== Data section ==
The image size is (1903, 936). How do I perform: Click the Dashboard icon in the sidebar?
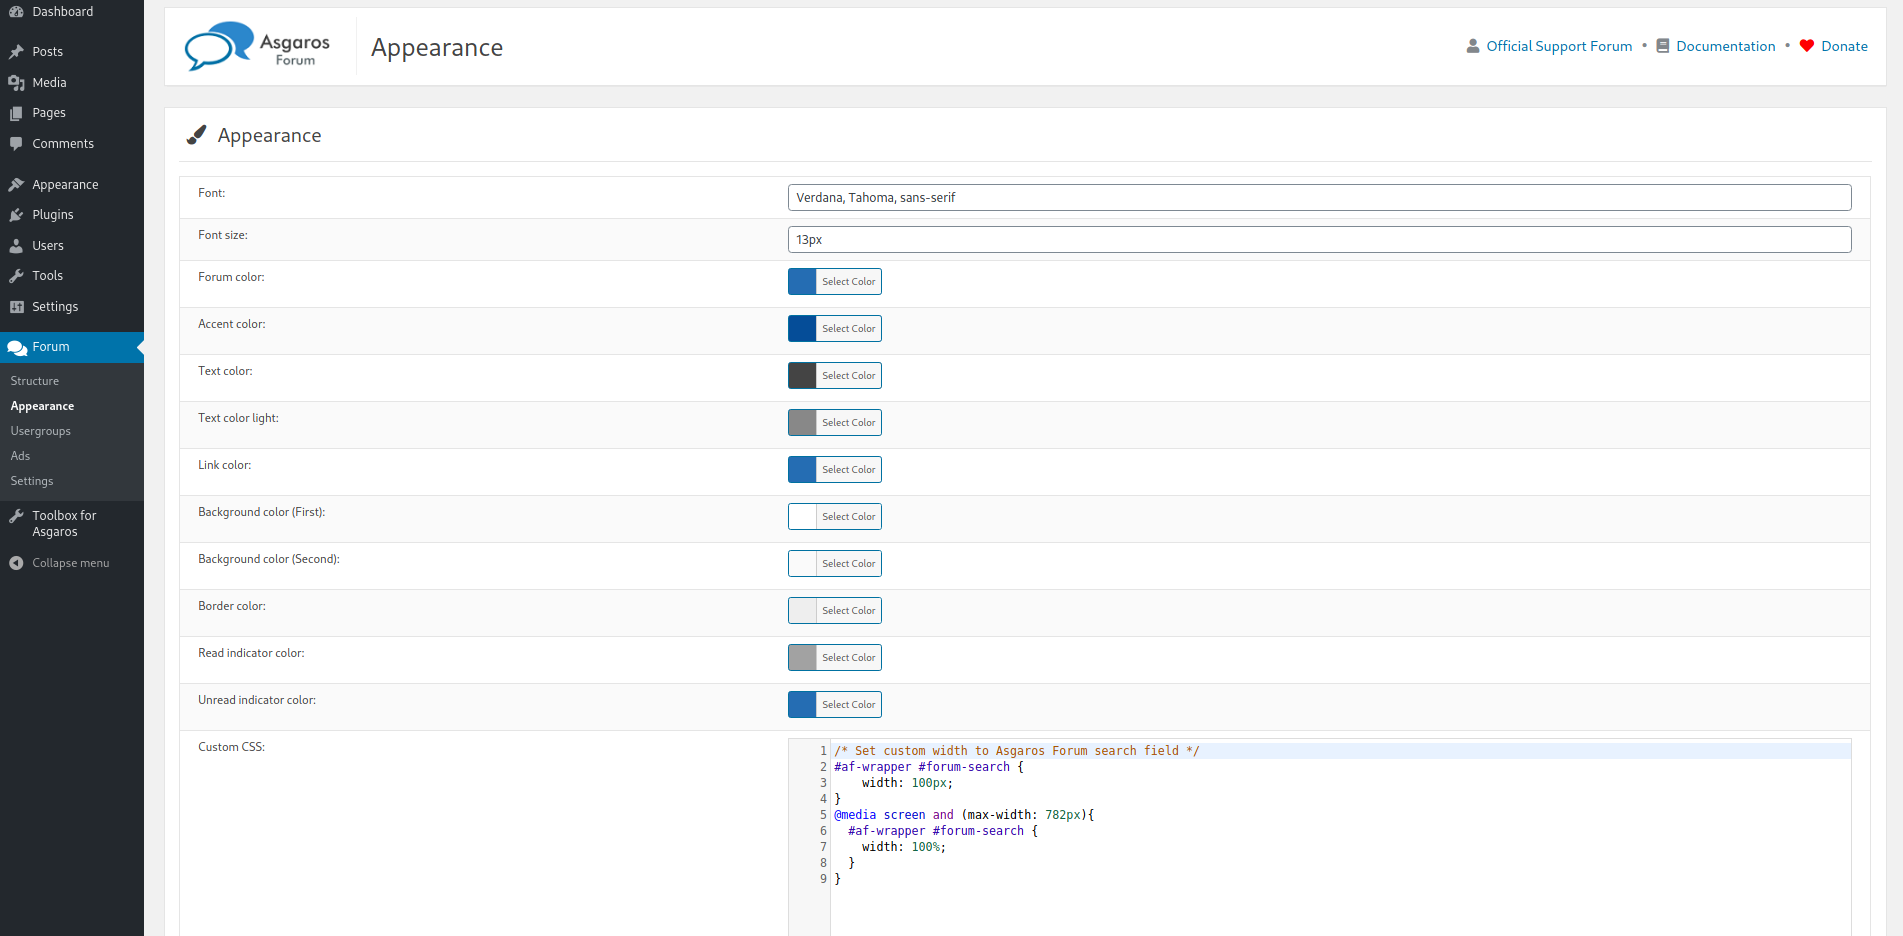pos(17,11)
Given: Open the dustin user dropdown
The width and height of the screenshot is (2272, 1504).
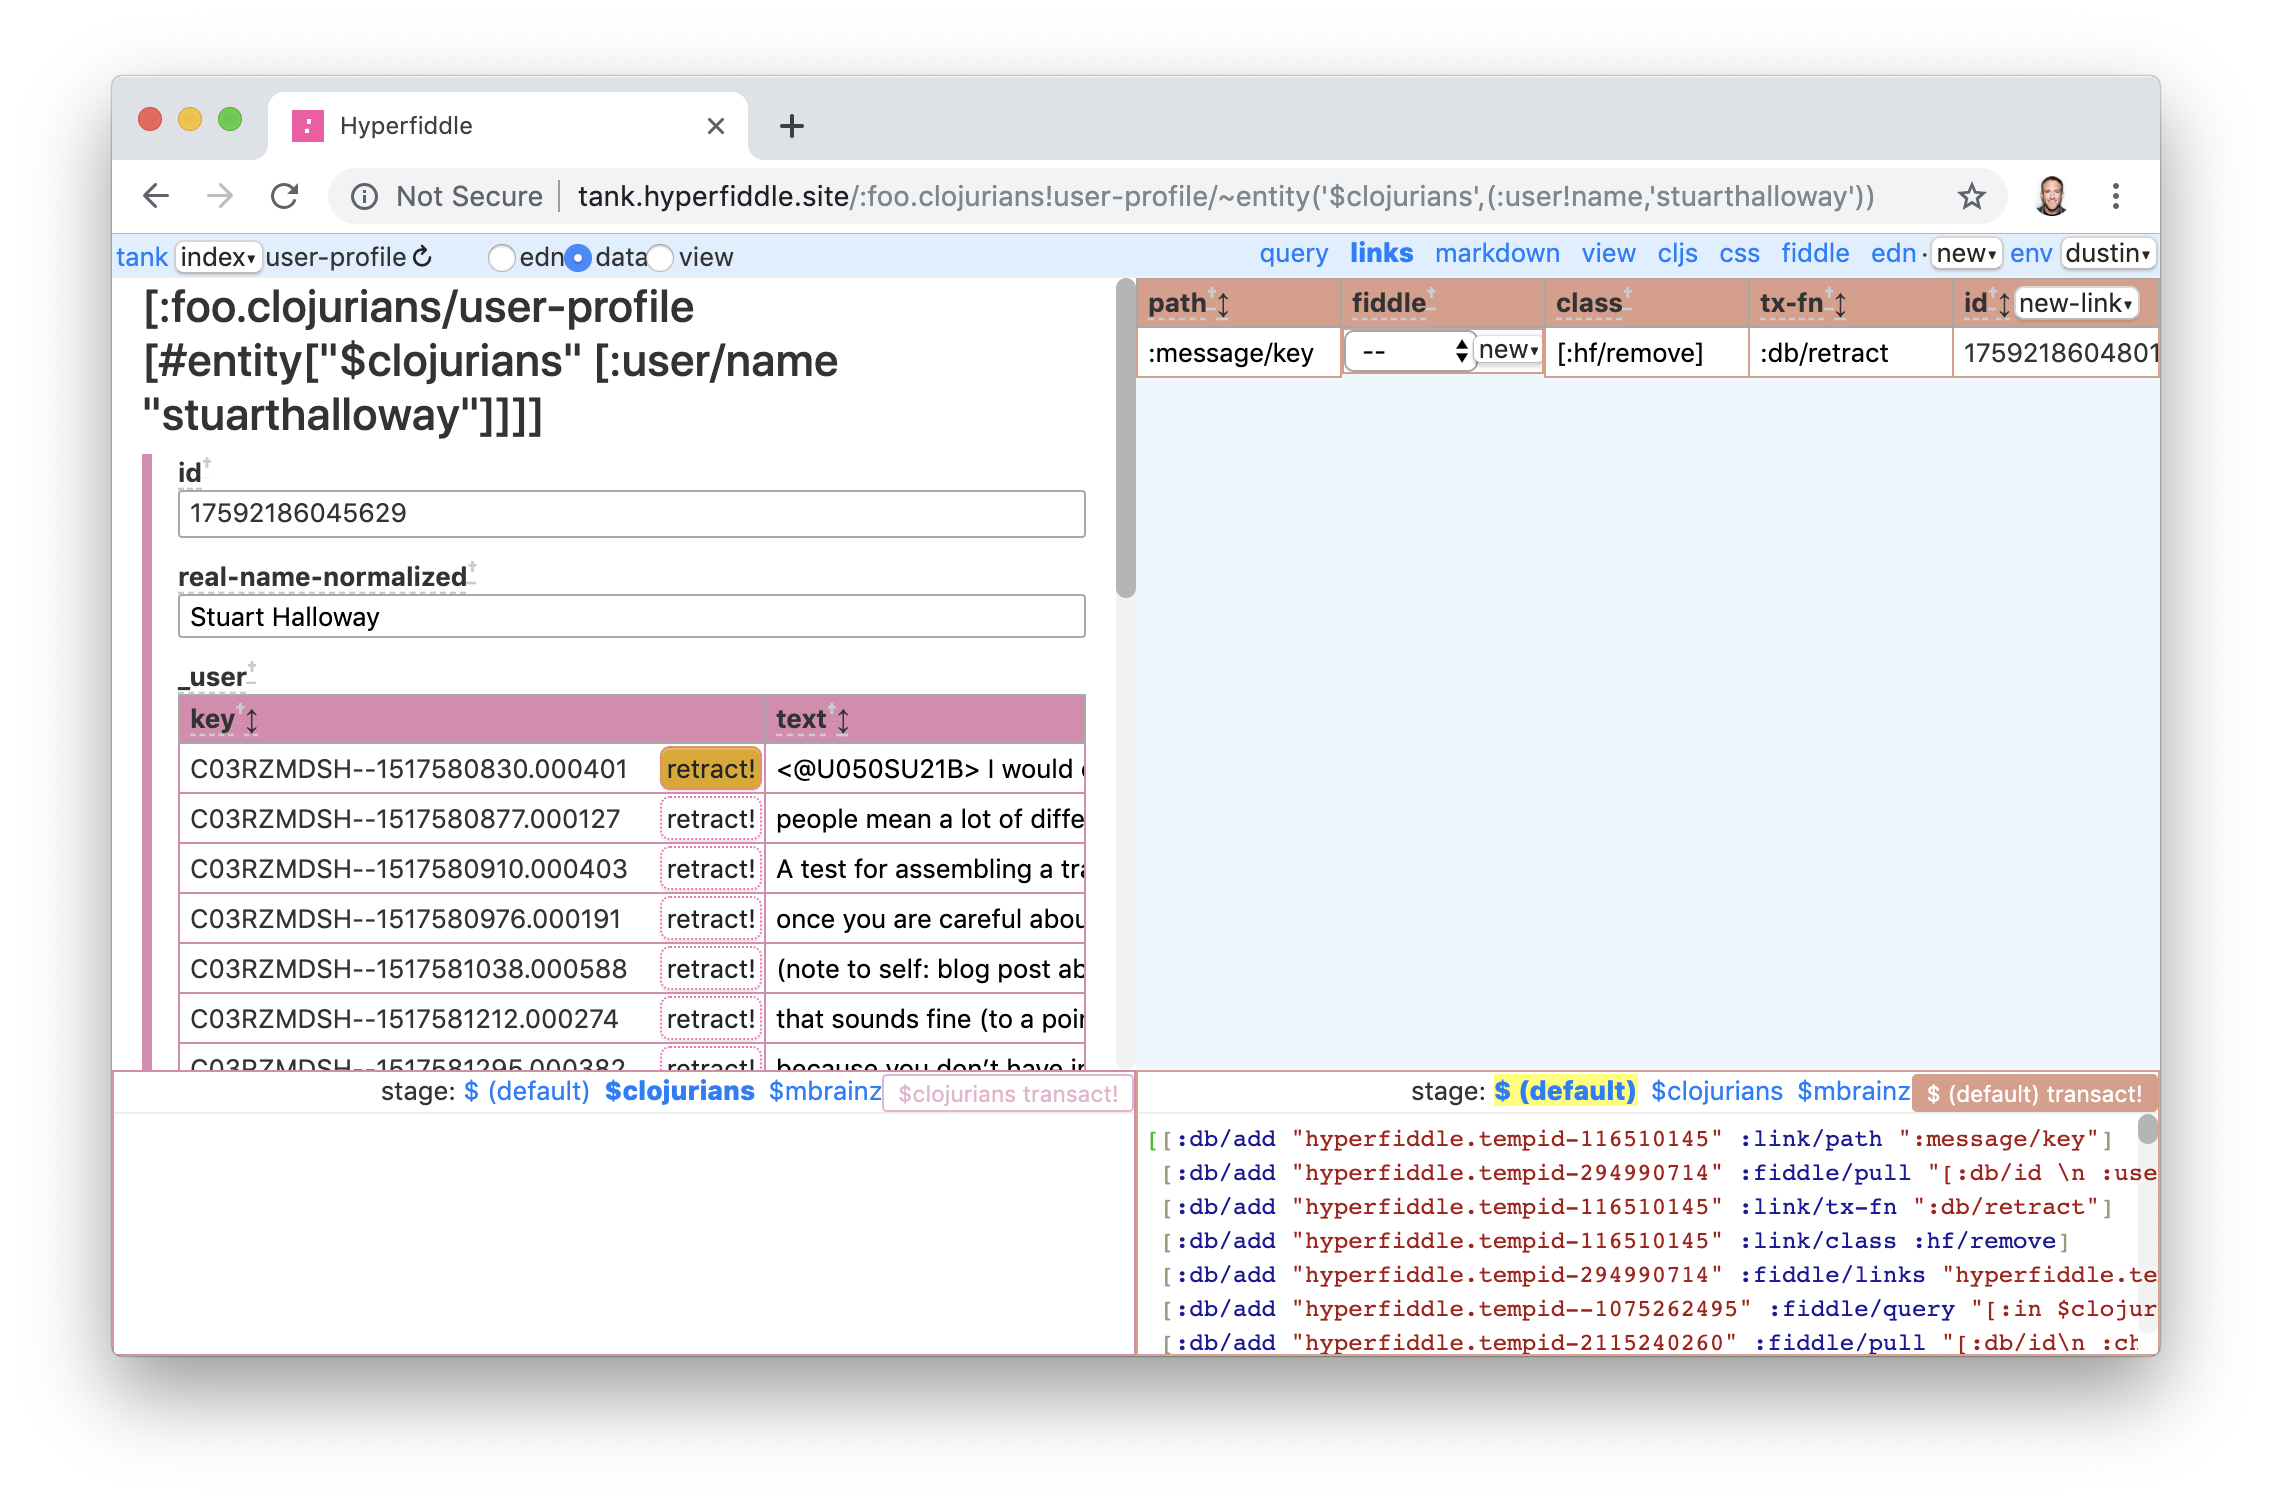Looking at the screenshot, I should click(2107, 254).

== Instructions to follow ==
Copy every entry exactly; drop the pictures.

== Answer box ==
The image size is (1903, 936). How do I perform: Click the Dashboard icon in the sidebar?
pos(17,11)
Given: Open the dustin user dropdown
The width and height of the screenshot is (2272, 1504).
Looking at the screenshot, I should click(2107, 254).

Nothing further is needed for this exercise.